Il est tout à fait possible de composer soi-même son substrat plutôt que d’acheter un sac tout prêt. Une base efficace pour un phalaenopsis associe environ 70 % d’écorces de pin de calibre moyen, 15 % de perlite, 10 % de sphaigne et 5 % de charbon de bois en petits morceaux. Ces proportions peuvent varier légèrement selon la taille de la plante et la fréquence d’arrosage, mais l’objectif reste le même : garantir un drainage rapide tout en évitant que le mélange ne sèche trop vite entre deux apports d’eau.

Les étapes du rempotage d’une orchidée

Le rempotage commence par un retrait délicat de la plante de son ancien pot, en prenant soin de ne pas casser les racines fragiles.

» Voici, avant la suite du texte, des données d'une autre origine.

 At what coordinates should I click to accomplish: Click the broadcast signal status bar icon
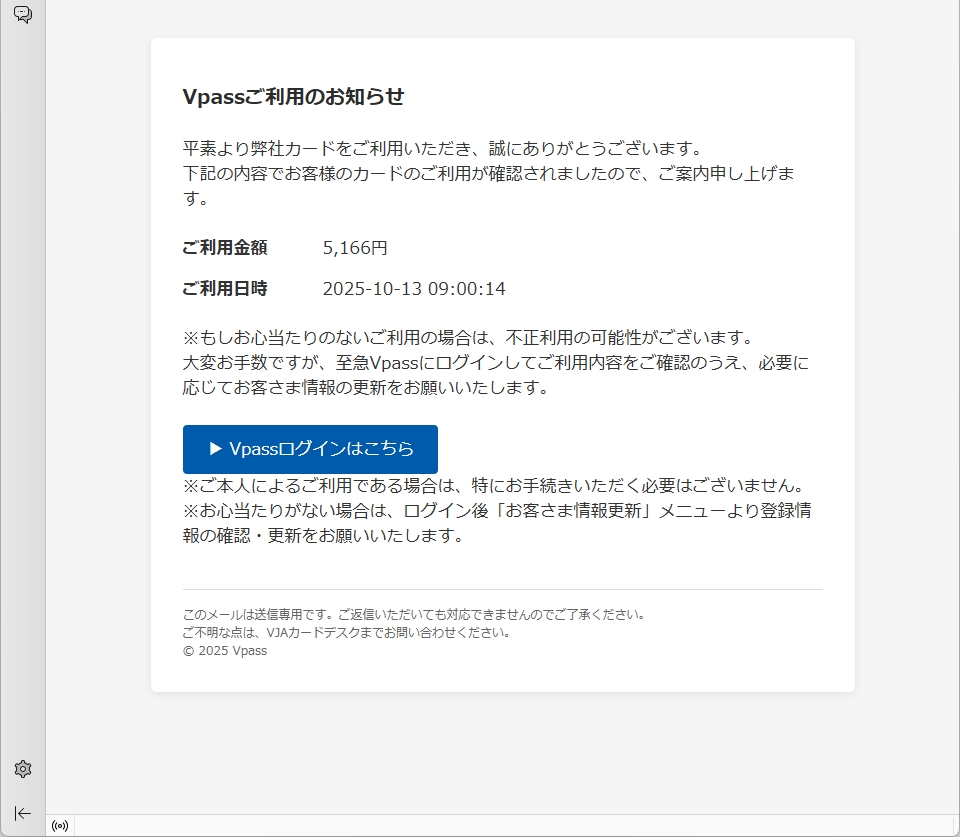(60, 826)
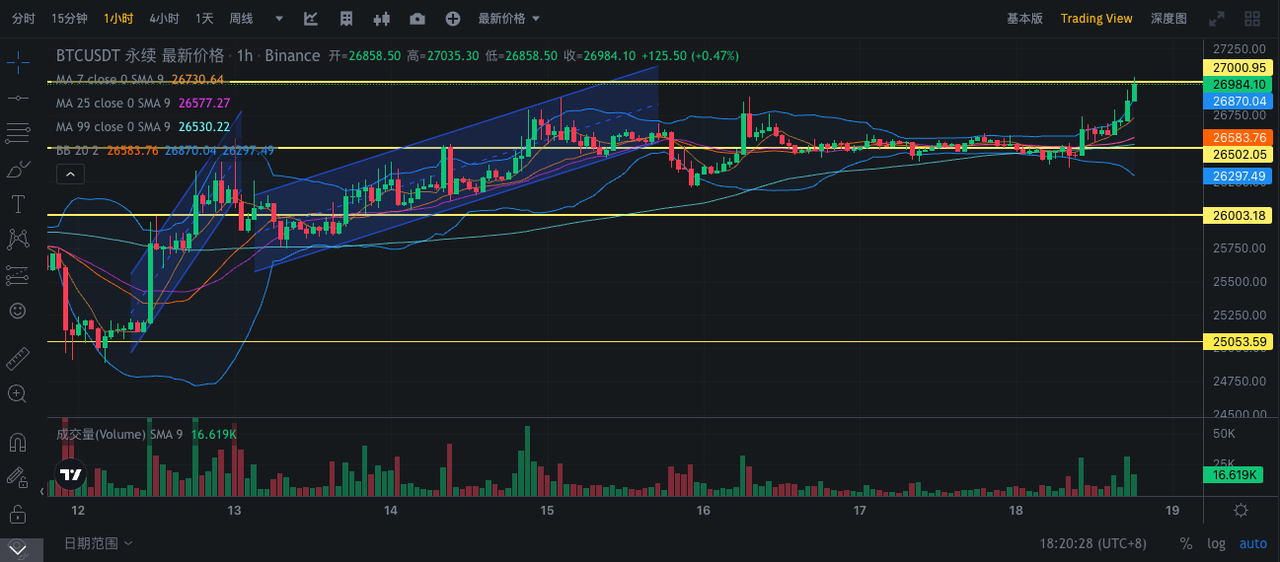Viewport: 1280px width, 562px height.
Task: Enable auto price scale
Action: pyautogui.click(x=1253, y=543)
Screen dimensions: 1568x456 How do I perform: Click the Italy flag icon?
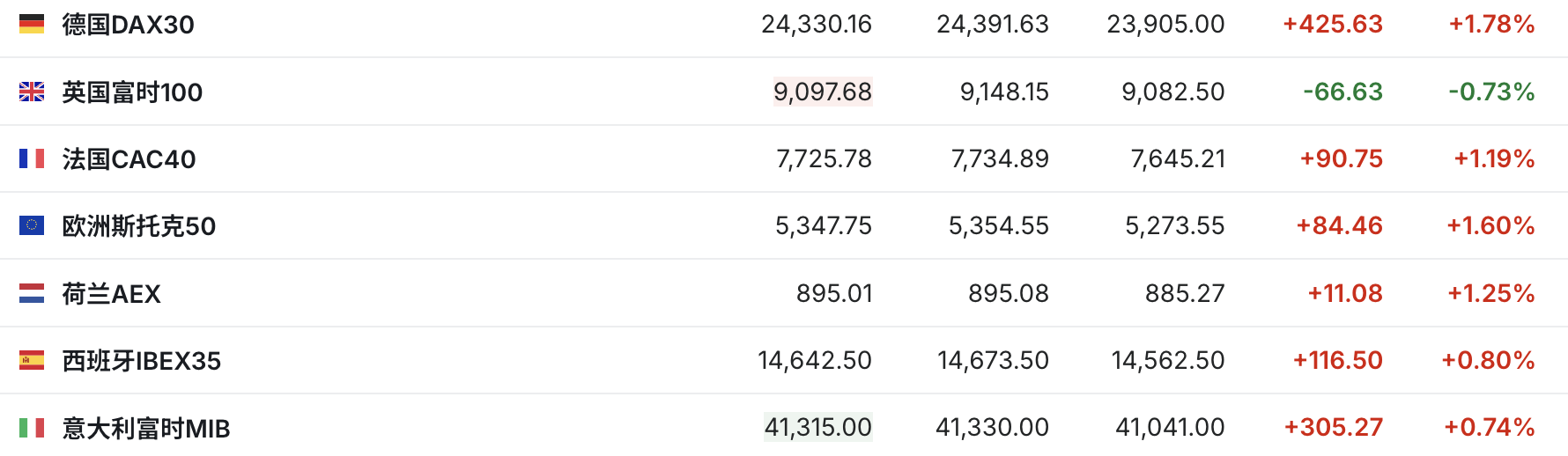coord(32,428)
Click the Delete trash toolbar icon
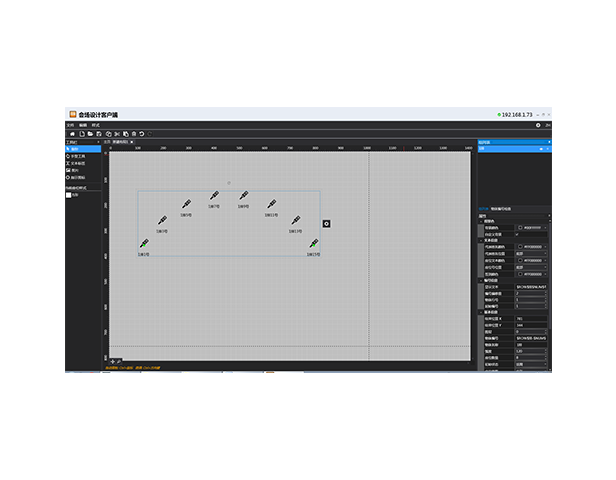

Il faut ensuite examiner chaque racine : celles qui sont fermes et blanchâtres ou verdâtres sont saines, tandis que les racines molles, brunes ou creuses doivent être coupées avec un outil désinfecté. La plante est ensuite installée dans un pot légèrement plus grand, idéalement transparent pour surveiller l’état des racines, avant d’ajouter le nouveau substrat en le tassant doucement entre les racines sans les compresser.

Un dernier point mérite attention : le collet, cette zone à la base des feuilles, ne doit jamais être enterré. Positionné trop bas dans le substrat, il retient l’humidité et pourrit rapidement, ce qui peut condamner la plante entière même si le reste du rempotage a été réalisé correctement.

Quand rempoter votre orchidée et erreurs à éviter

Orchidée avec racines visibles sortant du pot de culture

Le moment idéal pour rempoter se situe juste après la floraison, lorsque la plante entre dans une phase de repos végétatif et supporte mieux la manipulation. Un rempotage tous les deux ans environ suffit généralement, sauf si le substrat se décompose visiblement ou si les racines débordent largement du pot.

Parmi les erreurs fréquentes, on retrouve l’utilisation d’un pot trop grand par rapport au système racinaire, qui favorise une rétention d’eau inutile dans les zones non colonisées par les racines. L’arrosage immédiat après rempotage, sans laisser les racines coupées cicatriser quelques heures, expose également la plante à des infections. Enfin, mélanger terreau universel et substrat spécial orchidée, même en faible proportion, suffit à recréer les problèmes d’aération et de nutriments mal assimilés que l’on cherche justement à éviter.